Home / Mobile / iPhones can now automatically recognize and label buttons and UI features for blind users

iPhones can now automatically recognize and label buttons and UI features for blind users

Apple has always gone out of its way to build features for users with disabilities, and VoiceOver on iOS is an invaluable tool for anyone with a vision impairment — assuming every element of the interface has been manually labeled. But the company just unveiled a brand new feature that uses machine learning to identify and label every button, slider and tab automatically.

Screen Recognition, available now in iOS 14, is a computer vision system that has been trained on thousands of images of apps in use, learning what a button looks like, what icons mean and so on. Such systems are very flexible — depending on the data you give them, they can become expert at spotting cats, facial expressions or, as in this case, the different parts of a user interface.

The result is that in any app now, users can invoke the feature and a fraction of a second later every item on screen will be labeled. And by “every,” they mean every — after all, screen readers need to be aware of every thing that a sighted user would see and be able to interact with, from images (which iOS has been able to create one-sentence summaries of for some time) to common icons (home, back) and context-specific ones like “…” menus that appear just about everywhere.

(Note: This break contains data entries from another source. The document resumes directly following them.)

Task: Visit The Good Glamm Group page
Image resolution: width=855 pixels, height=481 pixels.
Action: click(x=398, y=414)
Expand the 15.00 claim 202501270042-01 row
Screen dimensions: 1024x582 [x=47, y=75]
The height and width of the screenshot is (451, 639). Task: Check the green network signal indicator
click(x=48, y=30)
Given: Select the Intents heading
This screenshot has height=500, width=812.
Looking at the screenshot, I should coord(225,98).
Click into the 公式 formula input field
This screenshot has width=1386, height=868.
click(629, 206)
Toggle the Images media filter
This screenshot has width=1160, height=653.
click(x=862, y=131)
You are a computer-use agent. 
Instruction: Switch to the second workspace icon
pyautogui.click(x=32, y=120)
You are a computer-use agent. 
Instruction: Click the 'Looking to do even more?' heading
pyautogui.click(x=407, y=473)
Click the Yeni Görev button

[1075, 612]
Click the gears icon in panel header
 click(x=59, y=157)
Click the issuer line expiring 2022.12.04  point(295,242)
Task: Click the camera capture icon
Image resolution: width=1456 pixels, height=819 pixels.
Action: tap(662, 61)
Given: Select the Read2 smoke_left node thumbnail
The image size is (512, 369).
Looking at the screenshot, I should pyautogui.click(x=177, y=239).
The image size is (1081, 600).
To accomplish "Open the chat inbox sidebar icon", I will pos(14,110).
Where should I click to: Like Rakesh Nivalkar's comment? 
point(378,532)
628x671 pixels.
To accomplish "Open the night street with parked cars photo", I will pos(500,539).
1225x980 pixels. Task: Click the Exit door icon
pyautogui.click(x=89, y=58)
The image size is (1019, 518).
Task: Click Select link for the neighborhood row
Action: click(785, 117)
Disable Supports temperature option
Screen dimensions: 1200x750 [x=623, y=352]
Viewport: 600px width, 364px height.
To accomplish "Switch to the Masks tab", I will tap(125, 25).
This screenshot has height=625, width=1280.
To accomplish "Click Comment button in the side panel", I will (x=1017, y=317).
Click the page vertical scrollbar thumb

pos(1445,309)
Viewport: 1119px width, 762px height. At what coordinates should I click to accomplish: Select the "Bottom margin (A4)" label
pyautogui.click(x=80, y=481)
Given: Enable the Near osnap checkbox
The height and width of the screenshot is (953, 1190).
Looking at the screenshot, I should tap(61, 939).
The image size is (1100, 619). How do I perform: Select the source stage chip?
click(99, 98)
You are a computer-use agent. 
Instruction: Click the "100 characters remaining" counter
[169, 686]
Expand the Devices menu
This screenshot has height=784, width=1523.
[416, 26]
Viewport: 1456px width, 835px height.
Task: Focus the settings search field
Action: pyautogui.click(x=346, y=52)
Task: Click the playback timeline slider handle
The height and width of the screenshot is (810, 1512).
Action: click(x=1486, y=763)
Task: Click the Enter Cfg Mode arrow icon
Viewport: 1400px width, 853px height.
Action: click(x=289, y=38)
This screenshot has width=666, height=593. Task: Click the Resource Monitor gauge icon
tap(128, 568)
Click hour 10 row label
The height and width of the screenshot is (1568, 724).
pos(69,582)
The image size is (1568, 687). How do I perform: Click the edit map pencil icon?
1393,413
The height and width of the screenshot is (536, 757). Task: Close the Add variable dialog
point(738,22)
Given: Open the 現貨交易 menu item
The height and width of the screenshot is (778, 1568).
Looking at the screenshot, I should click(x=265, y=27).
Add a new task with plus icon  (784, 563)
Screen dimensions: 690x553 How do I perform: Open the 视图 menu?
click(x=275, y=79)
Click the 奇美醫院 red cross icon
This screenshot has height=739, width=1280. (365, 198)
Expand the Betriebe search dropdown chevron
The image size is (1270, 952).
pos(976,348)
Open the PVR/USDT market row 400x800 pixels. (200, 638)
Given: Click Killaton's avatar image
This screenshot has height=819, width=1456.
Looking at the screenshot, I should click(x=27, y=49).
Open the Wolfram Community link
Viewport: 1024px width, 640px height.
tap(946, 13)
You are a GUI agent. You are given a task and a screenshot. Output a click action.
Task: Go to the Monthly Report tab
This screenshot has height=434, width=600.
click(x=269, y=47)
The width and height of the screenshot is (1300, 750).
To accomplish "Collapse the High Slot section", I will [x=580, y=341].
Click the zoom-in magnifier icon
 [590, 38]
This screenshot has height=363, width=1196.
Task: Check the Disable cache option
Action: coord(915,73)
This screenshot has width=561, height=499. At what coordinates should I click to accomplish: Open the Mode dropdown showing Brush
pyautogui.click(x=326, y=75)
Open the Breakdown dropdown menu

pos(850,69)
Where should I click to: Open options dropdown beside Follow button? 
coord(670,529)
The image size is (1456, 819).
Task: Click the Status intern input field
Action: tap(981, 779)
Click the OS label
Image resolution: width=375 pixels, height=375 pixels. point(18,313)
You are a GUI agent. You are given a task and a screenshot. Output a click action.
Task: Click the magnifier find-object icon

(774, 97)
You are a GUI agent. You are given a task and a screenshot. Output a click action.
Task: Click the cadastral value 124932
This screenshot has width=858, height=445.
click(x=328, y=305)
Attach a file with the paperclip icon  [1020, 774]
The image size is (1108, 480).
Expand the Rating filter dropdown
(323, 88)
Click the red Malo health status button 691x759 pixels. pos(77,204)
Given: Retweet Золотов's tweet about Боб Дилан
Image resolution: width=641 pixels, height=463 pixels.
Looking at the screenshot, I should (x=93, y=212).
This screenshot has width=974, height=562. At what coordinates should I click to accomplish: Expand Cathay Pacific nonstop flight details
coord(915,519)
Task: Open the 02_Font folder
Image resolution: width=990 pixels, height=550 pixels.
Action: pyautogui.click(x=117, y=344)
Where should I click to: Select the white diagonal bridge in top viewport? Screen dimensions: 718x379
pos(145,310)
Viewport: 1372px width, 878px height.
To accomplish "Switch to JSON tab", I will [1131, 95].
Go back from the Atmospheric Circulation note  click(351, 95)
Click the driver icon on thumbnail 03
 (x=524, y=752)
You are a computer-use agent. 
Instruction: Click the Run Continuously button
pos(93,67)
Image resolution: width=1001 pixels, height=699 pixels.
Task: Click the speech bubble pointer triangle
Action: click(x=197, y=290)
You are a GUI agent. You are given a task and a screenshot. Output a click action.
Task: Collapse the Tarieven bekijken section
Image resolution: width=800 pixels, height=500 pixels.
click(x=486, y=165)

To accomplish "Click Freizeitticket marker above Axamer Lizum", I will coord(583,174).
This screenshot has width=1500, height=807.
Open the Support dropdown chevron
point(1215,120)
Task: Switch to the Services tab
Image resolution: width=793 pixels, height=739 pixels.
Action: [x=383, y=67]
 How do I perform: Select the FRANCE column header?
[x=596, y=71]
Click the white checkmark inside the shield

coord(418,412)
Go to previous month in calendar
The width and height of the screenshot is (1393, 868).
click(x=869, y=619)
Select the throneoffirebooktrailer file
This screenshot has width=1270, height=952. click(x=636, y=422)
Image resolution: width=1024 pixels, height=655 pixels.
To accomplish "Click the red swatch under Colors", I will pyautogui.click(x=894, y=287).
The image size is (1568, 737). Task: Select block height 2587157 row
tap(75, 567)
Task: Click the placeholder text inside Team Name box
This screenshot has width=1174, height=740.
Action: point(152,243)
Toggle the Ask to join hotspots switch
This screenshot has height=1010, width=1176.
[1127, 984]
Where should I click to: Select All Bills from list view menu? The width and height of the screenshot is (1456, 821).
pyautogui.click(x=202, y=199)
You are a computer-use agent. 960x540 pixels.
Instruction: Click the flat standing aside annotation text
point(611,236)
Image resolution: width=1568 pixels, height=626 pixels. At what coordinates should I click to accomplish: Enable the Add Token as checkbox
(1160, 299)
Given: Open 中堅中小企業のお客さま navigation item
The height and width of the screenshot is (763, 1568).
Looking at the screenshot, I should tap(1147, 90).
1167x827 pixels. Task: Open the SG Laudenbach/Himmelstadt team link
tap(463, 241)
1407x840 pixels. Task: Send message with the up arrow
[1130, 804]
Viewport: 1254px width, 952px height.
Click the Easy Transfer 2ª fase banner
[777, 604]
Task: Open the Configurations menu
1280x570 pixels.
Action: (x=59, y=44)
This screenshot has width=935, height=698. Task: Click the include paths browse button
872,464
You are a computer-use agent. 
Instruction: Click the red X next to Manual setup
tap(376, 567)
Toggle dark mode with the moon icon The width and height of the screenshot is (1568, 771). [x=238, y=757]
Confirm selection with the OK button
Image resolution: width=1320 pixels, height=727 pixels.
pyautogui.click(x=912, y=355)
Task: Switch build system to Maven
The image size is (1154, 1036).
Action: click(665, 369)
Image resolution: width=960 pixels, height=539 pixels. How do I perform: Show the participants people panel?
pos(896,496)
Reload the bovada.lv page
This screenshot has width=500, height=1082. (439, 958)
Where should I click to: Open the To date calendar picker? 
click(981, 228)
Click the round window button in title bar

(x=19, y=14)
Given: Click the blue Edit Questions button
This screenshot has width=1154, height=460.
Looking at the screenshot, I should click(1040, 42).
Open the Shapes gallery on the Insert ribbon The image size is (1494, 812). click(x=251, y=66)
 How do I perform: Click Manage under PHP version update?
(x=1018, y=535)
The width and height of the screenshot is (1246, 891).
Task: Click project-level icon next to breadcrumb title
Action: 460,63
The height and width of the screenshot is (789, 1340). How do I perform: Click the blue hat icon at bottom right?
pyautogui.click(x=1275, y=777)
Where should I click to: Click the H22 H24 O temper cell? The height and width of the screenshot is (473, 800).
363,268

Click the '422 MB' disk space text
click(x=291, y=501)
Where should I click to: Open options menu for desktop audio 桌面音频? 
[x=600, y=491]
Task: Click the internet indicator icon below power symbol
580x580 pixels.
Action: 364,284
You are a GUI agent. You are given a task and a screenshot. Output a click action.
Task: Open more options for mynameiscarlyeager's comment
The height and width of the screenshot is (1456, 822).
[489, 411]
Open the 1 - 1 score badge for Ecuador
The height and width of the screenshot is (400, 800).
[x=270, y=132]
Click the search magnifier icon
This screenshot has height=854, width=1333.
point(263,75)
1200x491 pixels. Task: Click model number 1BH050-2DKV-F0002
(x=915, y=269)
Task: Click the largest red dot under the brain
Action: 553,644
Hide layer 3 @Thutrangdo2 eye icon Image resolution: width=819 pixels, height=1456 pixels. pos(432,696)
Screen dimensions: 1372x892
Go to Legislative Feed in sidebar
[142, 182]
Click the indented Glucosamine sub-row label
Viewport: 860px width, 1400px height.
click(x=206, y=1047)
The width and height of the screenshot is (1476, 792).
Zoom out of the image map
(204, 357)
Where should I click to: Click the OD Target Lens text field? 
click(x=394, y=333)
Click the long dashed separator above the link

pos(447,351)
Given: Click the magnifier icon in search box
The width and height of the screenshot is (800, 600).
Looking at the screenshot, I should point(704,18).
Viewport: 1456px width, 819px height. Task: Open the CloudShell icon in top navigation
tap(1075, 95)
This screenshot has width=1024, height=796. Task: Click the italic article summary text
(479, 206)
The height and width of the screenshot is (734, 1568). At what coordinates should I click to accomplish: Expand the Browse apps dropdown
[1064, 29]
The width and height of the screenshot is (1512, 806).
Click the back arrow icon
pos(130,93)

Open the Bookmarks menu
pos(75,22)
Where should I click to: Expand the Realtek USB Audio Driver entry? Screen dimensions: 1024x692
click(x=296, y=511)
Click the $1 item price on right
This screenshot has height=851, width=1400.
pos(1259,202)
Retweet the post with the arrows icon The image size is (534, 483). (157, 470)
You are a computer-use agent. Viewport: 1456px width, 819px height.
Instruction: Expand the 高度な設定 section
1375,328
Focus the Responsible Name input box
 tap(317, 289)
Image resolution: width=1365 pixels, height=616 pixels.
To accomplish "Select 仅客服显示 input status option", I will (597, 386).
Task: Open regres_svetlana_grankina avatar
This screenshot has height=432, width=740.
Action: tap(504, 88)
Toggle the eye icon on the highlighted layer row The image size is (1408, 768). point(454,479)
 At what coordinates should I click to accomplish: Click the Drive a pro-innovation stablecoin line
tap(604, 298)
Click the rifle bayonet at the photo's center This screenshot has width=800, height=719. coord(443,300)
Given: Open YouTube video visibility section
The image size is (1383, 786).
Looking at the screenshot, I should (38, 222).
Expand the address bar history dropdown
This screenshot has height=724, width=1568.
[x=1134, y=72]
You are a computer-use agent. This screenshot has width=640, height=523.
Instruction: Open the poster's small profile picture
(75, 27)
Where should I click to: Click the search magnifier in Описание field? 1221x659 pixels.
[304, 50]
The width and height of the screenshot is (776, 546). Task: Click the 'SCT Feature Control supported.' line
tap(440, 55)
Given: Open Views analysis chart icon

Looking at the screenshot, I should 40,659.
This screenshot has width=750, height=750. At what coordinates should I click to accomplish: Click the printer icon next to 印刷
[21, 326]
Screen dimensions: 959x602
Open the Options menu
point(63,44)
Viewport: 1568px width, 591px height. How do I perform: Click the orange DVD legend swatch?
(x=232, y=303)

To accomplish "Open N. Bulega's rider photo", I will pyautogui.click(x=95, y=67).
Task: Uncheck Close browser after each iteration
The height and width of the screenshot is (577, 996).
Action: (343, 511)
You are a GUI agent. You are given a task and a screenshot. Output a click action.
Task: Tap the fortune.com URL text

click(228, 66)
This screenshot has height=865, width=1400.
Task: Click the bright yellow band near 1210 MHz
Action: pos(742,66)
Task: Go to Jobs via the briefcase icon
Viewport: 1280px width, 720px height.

The idea is not to make manual labeling obsolete — developers know best how to label their own apps, but updates, changing standards and challenging situations (in-game interfaces, for instance) can lead to things not being as accessible as they could be.

I chatted with Chris Fleizach from Apple’s iOS accessibility engineering team, and Jeff Bigham from the AI/ML accessibility team, about the origin of this extremely helpful new feature. (It’s described in a paper due to be presented next year.)

A phone showing a photo of two women smiling and voiceover describing the photo

Image Credits: Apple

“We looked for areas where we can make inroads on accessibility, like image descriptions,” said Fleizach. “In iOS 13 we labeled icons automatically — Screen Recognition takes it another step forward. We can look at the pixels on screen and identify the hierarchy of objects you can interact with, and all of this happens on device within tenths of a second.”

The idea is not a new one, exactly; Bigham mentioned a screen reader, Outspoken, which years ago attempted to use pixel-level data to identify UI elements. But while that system needed precise matches, the fuzzy logic of machine learning systems and the speed of iPhones’ built-in AI accelerators means that Screen Recognition is much more flexible and powerful.

It wouldn’t have been possible just a couple of years ago — the state of machine learning and the lack of a dedicated unit for executing it meant that something like this would have been extremely taxing on the system, taking much longer and probably draining the battery all the while.

But once this kind of system seemed possible, the team got to work prototyping it with the help of their dedicated accessibility staff and testing community.

“VoiceOver has been the standard-bearer for vision accessibility for so long. If you look at the steps in development for Screen Recognition, it was grounded in collaboration across teams — Accessibility throughout, our partners in data collection and annotation, AI/ML, and, of course, design. We did this to make sure that our machine learning development continued to push toward an excellent user experience,” said Bigham.